[Records excerpted from a collection]
Start of Block

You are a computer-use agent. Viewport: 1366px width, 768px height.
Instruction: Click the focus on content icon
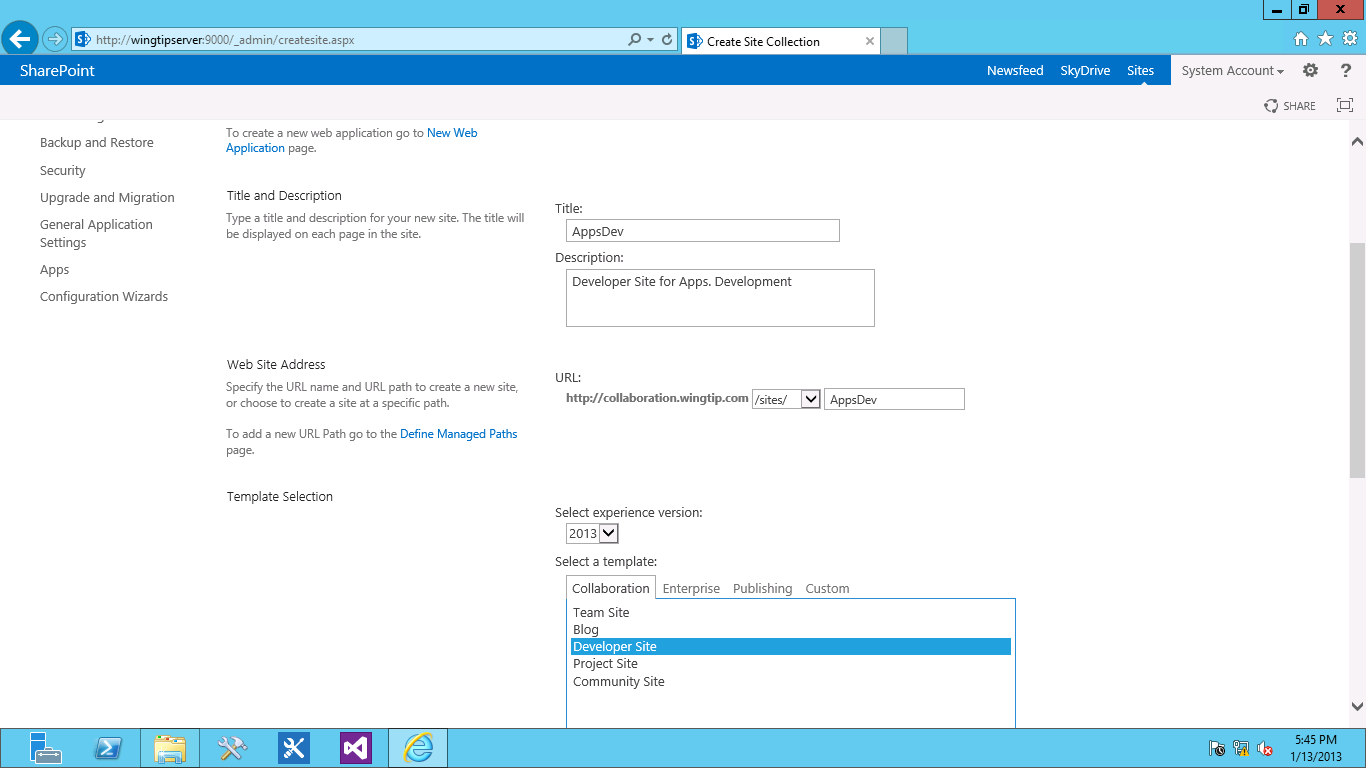1345,105
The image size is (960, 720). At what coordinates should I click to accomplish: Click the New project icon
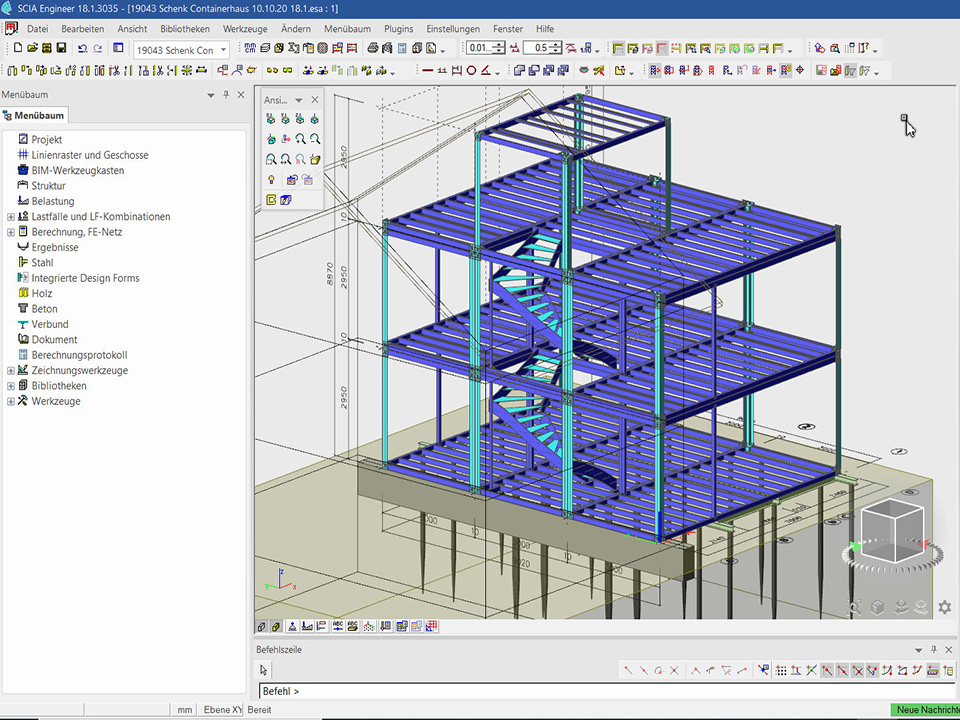click(18, 48)
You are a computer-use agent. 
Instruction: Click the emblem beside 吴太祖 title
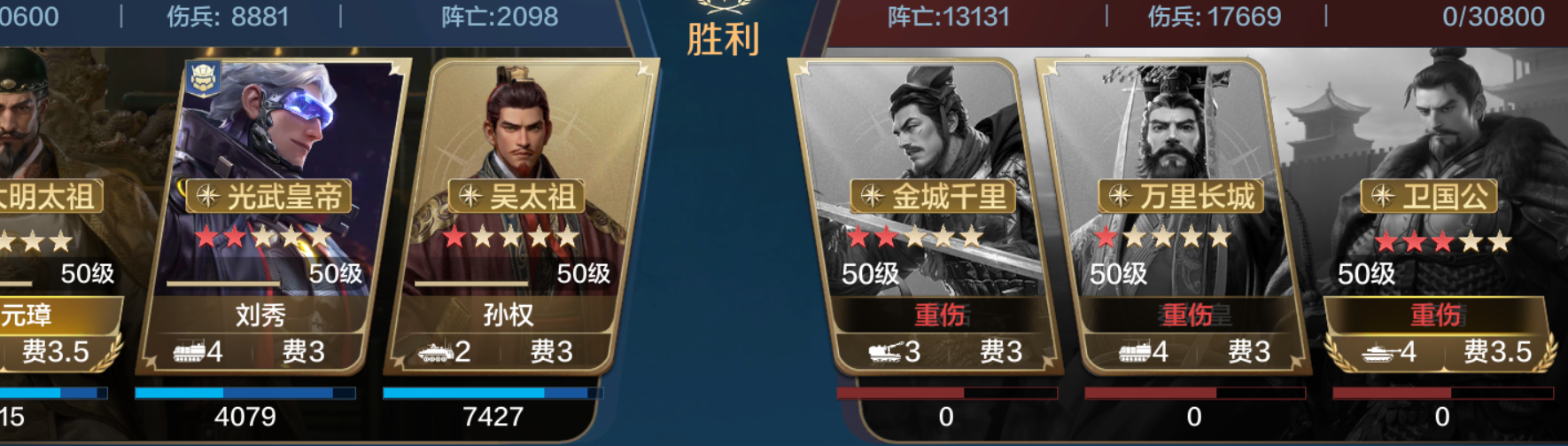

End of Block

**EXERCISE DETAILS:** Beginning with the line that contains "Instruction: Click the focus on content icon", write out every line through the last one in the records, exactly and without pictures.

**EXERCISE RESULT:**
Instruction: Click the focus on content icon
1345,105
The image size is (960, 720). At what coordinates should I click to accomplish: Click the New project icon
click(18, 48)
You are a computer-use agent. 
Instruction: Click the emblem beside 吴太祖 title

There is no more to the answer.